* [SELECTED PASSAGE]
'''
GOPPAR FOR U.S. hotels dropped in July but once again exceeded 2019 levels for the fourth consecutive month, according to STR. The summer peak still brought an increase in demand, but the cost of ramping up to meet that demand cut into profit margins.
GOPPAR was $78.30 for the month, down from $91.23 reported in June. It was $88.63 in May and stood at $90.96 in April. EBITDA PAR was $55.29 for July, TRevPAR was $209.66 and labor costs per room were $67.27.
“While each of the key bottom-line metrics decreased slightly from June on a per-available-room basis, total profits increased with peak summer room demand and revenues,” said Raquel Ortiz, STR’s director of financial performance. “Profit margins were stronger than July 2019 for both full- and limited-service hotels, but GOP margins were at lower levels than the previous four months. The dip in margins can be attributed to higher expenses associated with more ramped-up operations as well as the general rise in costs around the country. Rising wages are being somewhat balanced by hotels using more contract labor and reducing benefits costs.”
Eleven of STR’s major markets realized higher GOPPAR and TrevPAR levels in July compared to 2019.
'''
List each metric for which the hotel report gives a July dollar figure, along with that figure. The records have nothing to do with the hotel report.

* [EXTRACTED MATERIAL]
'''
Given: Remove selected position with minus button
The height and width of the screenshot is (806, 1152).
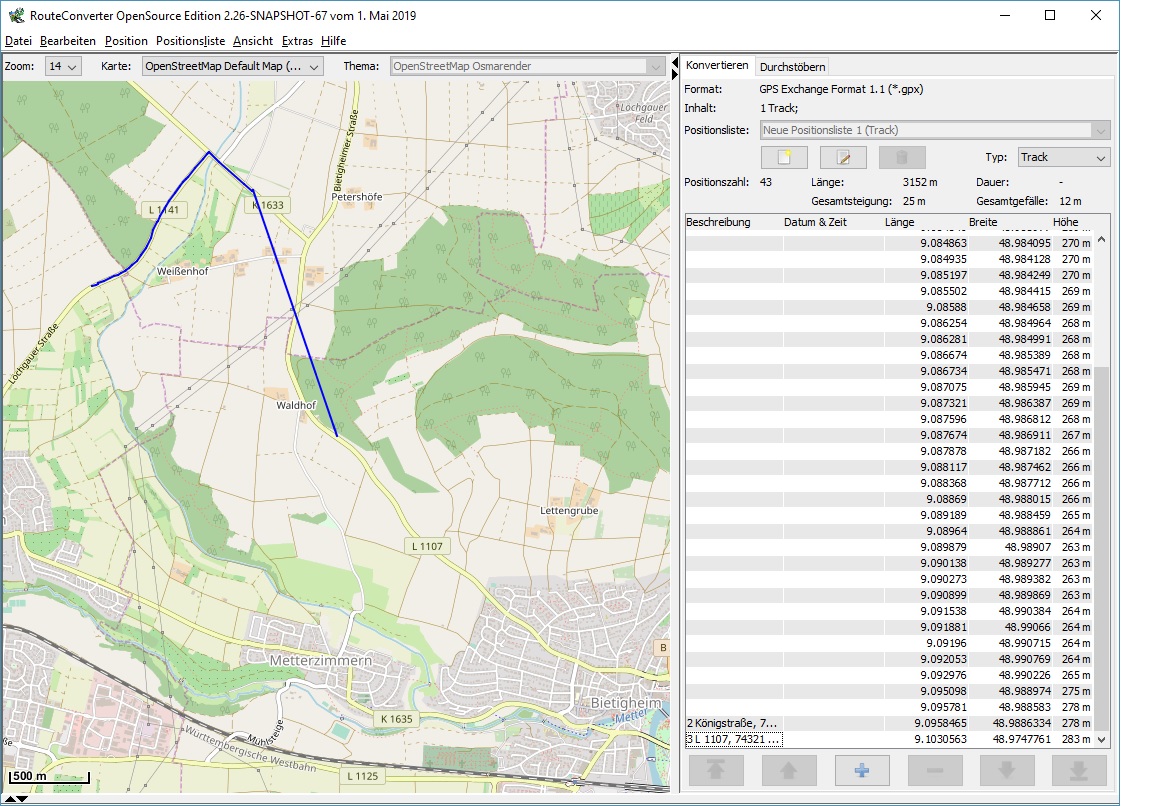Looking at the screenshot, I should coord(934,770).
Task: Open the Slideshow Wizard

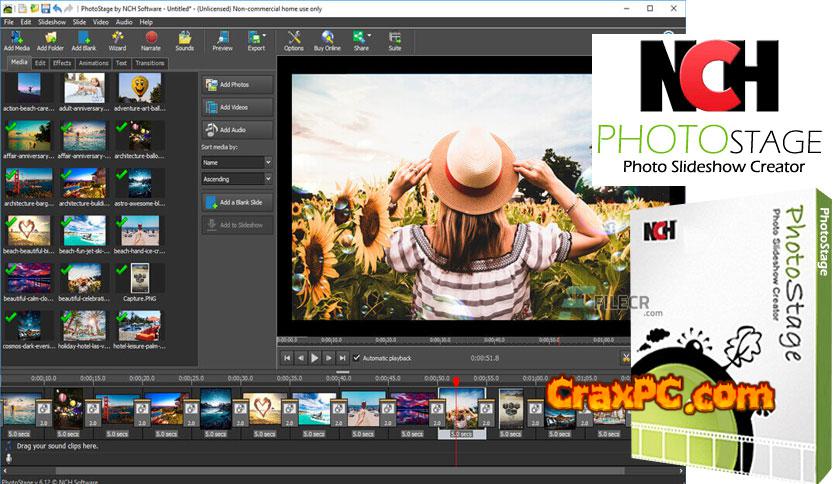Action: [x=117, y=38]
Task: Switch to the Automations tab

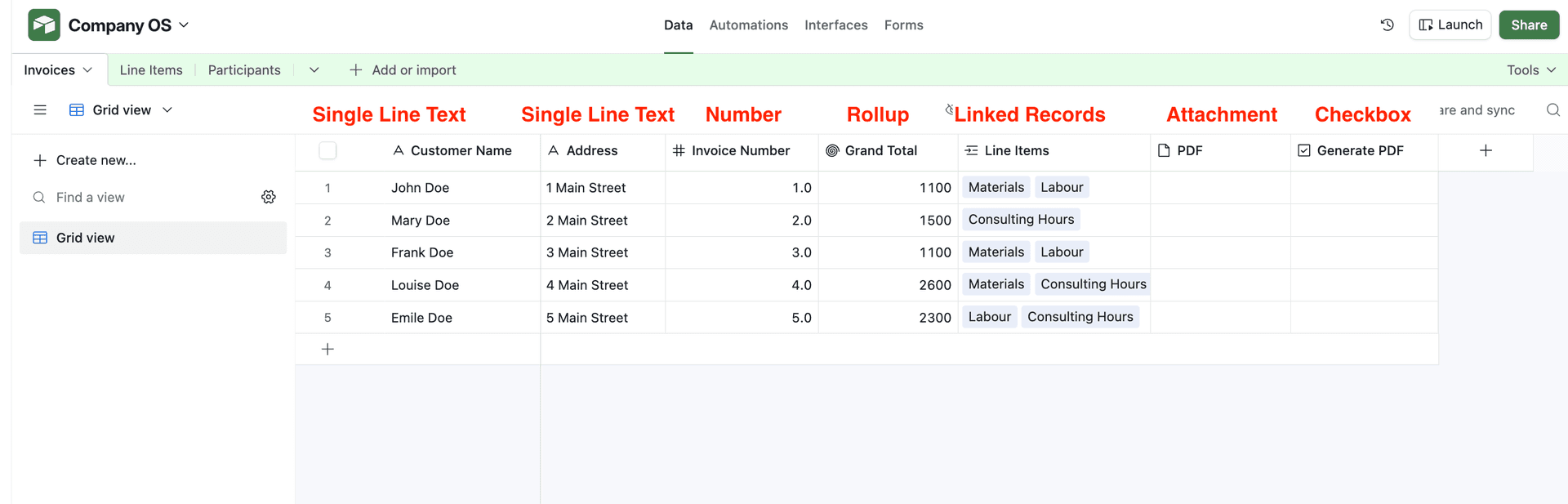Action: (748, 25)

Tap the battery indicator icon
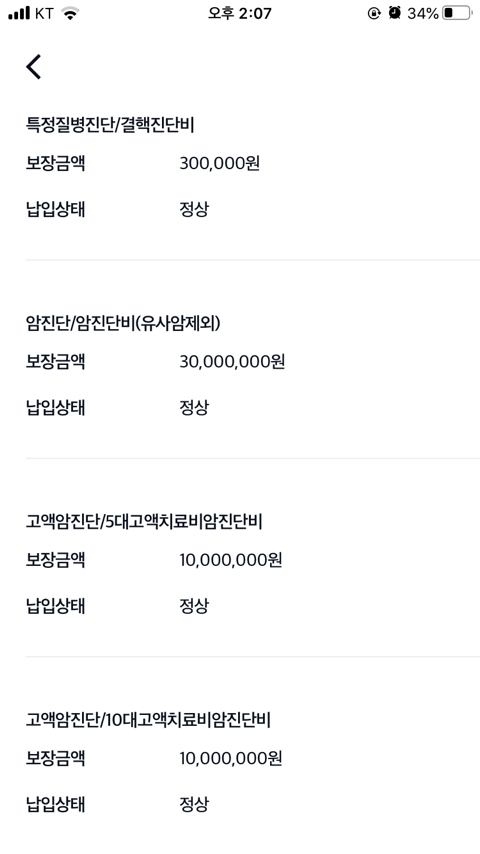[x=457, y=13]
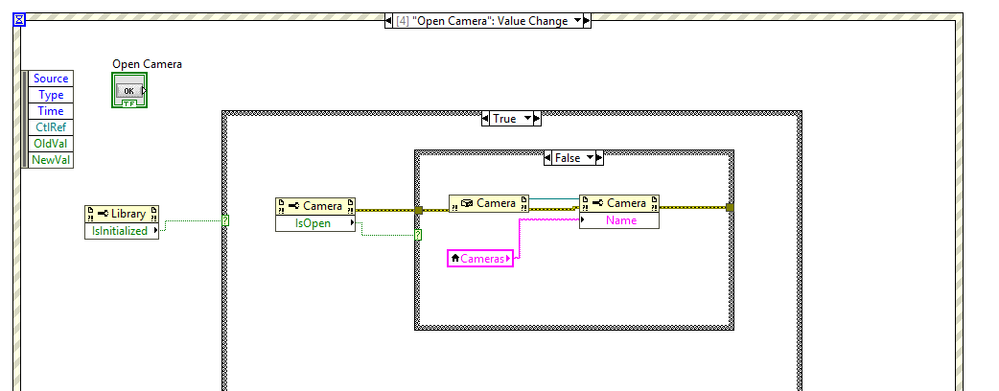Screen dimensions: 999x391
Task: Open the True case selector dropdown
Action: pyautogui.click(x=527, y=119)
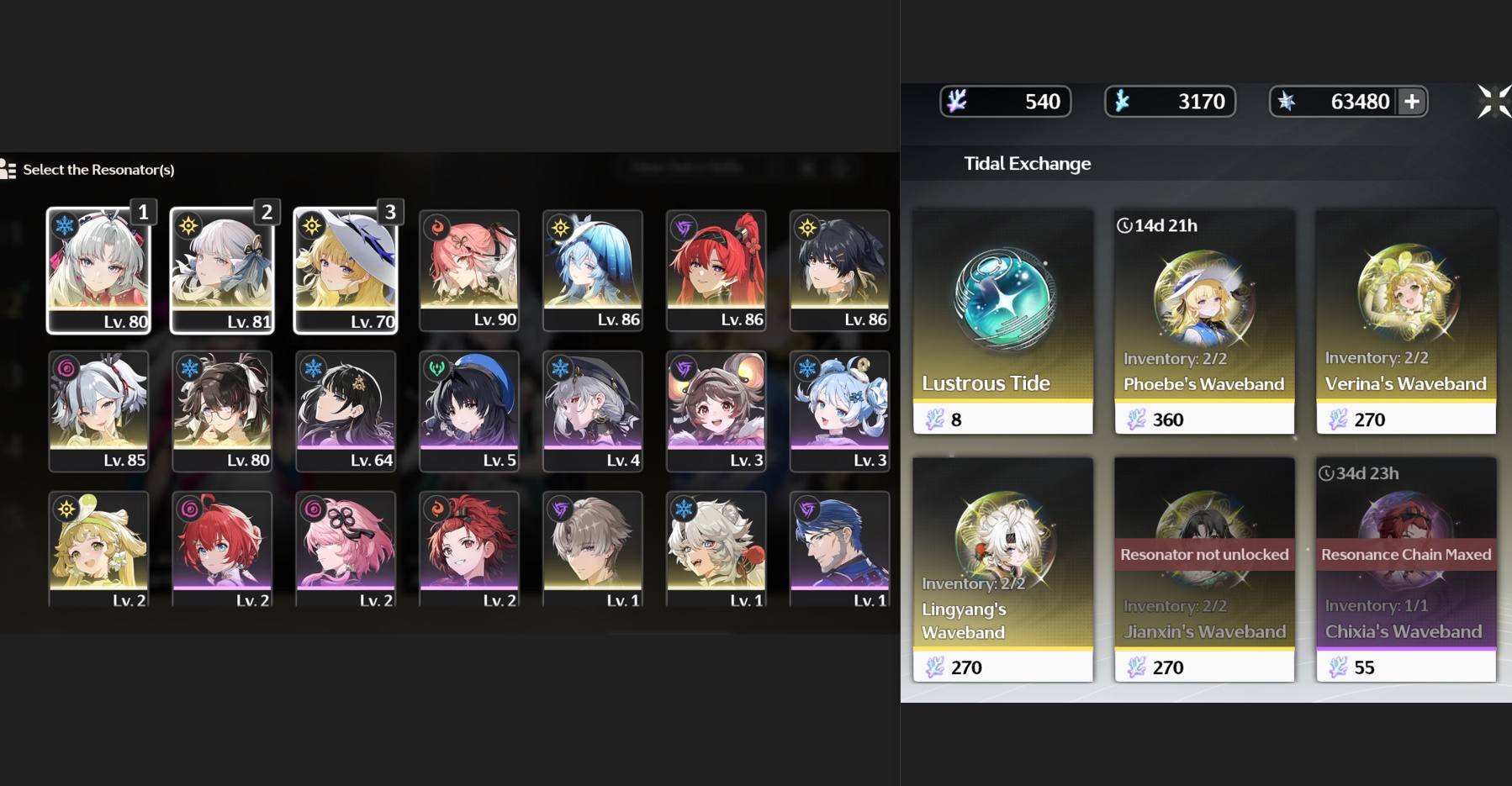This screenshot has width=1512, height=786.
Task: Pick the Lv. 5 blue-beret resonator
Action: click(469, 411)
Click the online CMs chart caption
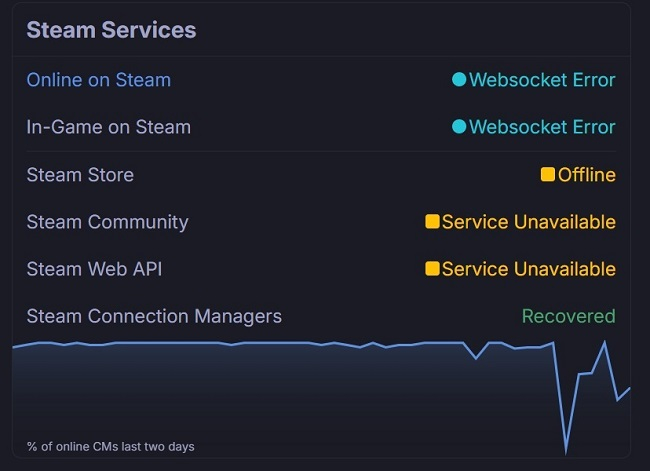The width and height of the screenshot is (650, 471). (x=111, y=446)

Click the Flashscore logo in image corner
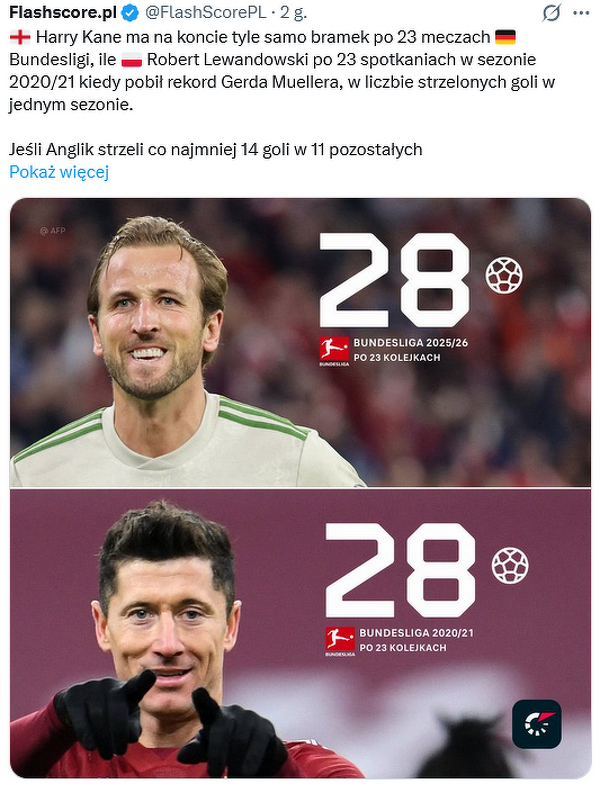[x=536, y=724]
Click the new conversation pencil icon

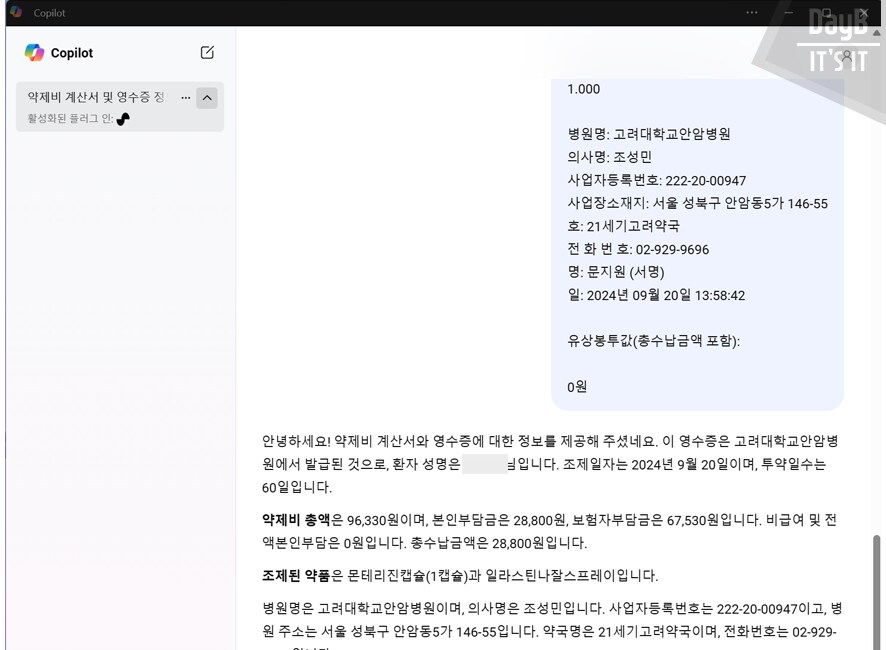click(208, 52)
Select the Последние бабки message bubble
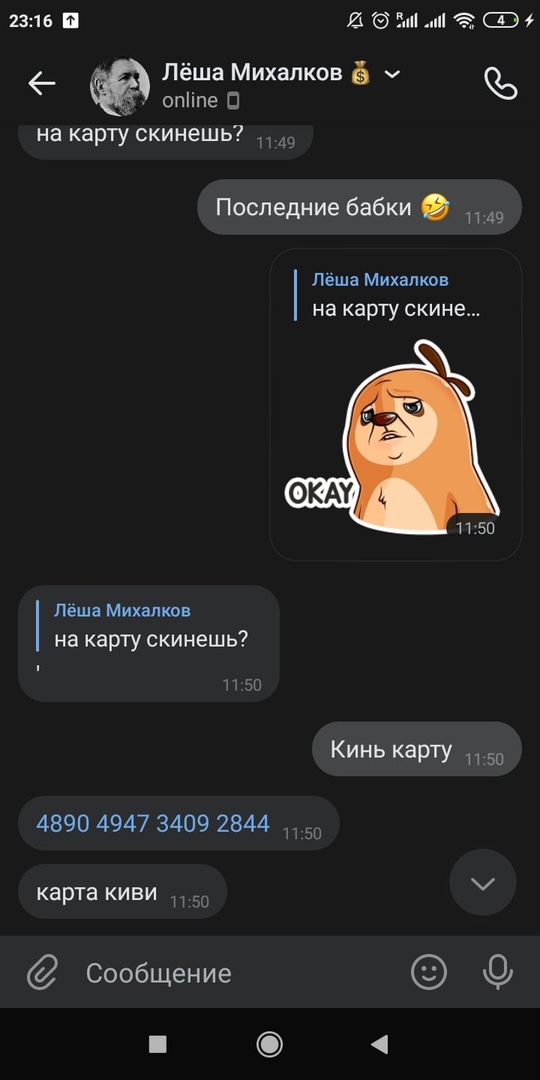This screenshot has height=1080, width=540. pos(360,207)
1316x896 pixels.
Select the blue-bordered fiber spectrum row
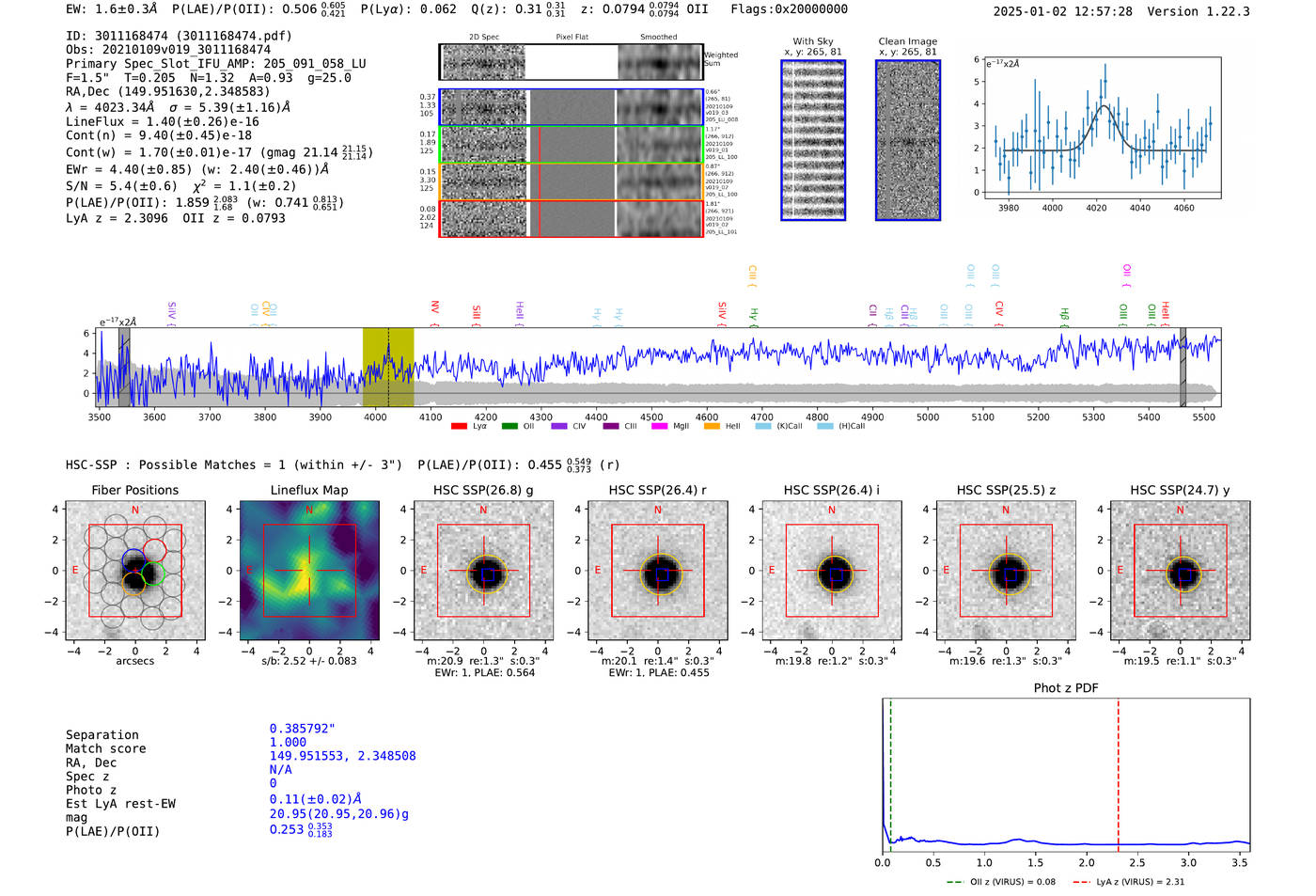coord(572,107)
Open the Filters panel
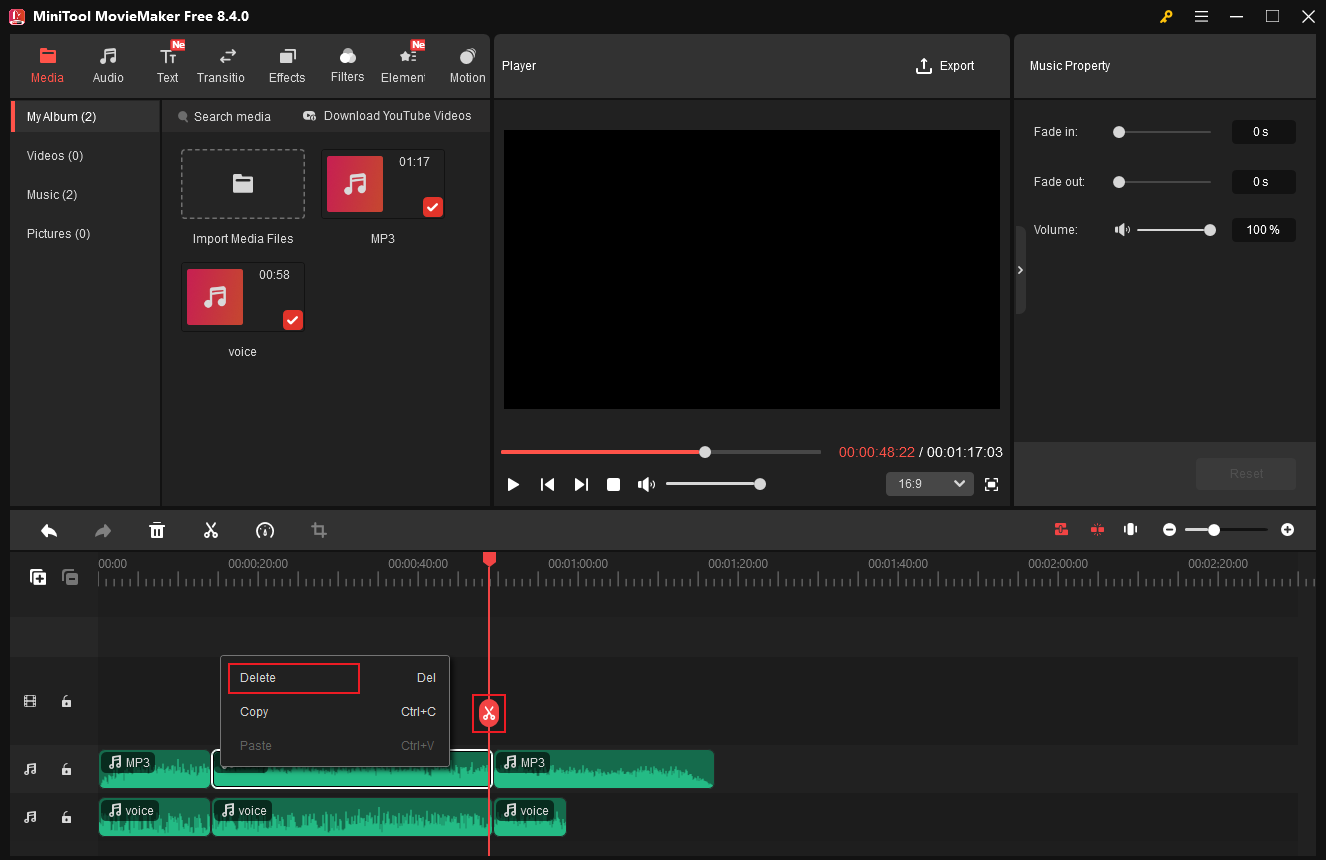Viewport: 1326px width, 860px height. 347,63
'''
* [RESULT]
- GOPPAR: $78.30
- EBITDA PAR: $55.29
- TRevPAR: $209.66
- Labor costs per room: $67.27